• [What to work on]: A single number is the required answer: the count of lines in the listing below that hold the string "Immutatud".

• [Data to use]:
###
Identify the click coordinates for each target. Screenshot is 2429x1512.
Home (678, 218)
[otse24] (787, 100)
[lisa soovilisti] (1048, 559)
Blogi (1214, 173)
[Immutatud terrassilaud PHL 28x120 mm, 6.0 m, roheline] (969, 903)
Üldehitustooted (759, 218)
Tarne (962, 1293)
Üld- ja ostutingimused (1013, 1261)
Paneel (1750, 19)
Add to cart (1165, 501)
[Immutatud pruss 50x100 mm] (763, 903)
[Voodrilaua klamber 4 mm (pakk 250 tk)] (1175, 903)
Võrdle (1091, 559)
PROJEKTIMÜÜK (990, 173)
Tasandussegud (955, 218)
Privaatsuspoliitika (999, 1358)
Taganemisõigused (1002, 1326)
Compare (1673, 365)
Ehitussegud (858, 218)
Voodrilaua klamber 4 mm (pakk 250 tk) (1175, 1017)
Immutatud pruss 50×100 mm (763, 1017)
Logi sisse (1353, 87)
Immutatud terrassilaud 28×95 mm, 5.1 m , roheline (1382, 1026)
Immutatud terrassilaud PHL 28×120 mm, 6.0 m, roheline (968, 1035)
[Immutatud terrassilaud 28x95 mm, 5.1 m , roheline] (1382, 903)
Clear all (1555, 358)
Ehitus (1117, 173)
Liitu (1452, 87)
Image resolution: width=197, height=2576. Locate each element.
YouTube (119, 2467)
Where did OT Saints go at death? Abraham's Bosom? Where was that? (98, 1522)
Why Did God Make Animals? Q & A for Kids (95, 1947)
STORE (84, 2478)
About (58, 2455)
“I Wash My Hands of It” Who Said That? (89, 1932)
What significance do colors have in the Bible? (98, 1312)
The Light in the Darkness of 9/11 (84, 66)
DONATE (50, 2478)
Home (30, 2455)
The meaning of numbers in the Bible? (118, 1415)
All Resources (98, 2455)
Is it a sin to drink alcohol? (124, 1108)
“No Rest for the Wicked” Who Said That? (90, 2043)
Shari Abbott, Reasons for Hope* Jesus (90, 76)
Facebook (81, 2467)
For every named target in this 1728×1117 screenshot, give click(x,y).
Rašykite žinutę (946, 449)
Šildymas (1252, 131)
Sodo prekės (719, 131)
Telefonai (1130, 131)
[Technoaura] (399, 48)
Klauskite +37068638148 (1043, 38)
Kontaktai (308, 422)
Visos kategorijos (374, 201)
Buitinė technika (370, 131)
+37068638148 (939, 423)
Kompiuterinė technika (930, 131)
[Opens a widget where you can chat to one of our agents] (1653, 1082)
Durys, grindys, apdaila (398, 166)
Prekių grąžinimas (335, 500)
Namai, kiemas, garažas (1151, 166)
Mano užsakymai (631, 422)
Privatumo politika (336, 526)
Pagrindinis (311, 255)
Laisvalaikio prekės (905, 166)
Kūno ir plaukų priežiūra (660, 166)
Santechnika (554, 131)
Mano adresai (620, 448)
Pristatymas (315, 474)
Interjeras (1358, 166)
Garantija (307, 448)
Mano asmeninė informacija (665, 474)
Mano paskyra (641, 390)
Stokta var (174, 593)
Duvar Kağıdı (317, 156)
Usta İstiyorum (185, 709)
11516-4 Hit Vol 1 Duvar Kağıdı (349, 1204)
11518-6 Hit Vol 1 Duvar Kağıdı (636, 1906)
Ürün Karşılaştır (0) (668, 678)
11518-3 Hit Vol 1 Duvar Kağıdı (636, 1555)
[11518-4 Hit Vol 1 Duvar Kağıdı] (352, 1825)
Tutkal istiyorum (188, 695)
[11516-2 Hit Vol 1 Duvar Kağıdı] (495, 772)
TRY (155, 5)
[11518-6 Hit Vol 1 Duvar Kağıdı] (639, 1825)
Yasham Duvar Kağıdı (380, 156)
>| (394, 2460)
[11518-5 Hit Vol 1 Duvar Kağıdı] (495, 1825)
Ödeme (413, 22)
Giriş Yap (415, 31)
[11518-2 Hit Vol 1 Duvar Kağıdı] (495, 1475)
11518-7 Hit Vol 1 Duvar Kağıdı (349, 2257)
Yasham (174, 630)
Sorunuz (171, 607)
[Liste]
###
• [Exercise output]: 6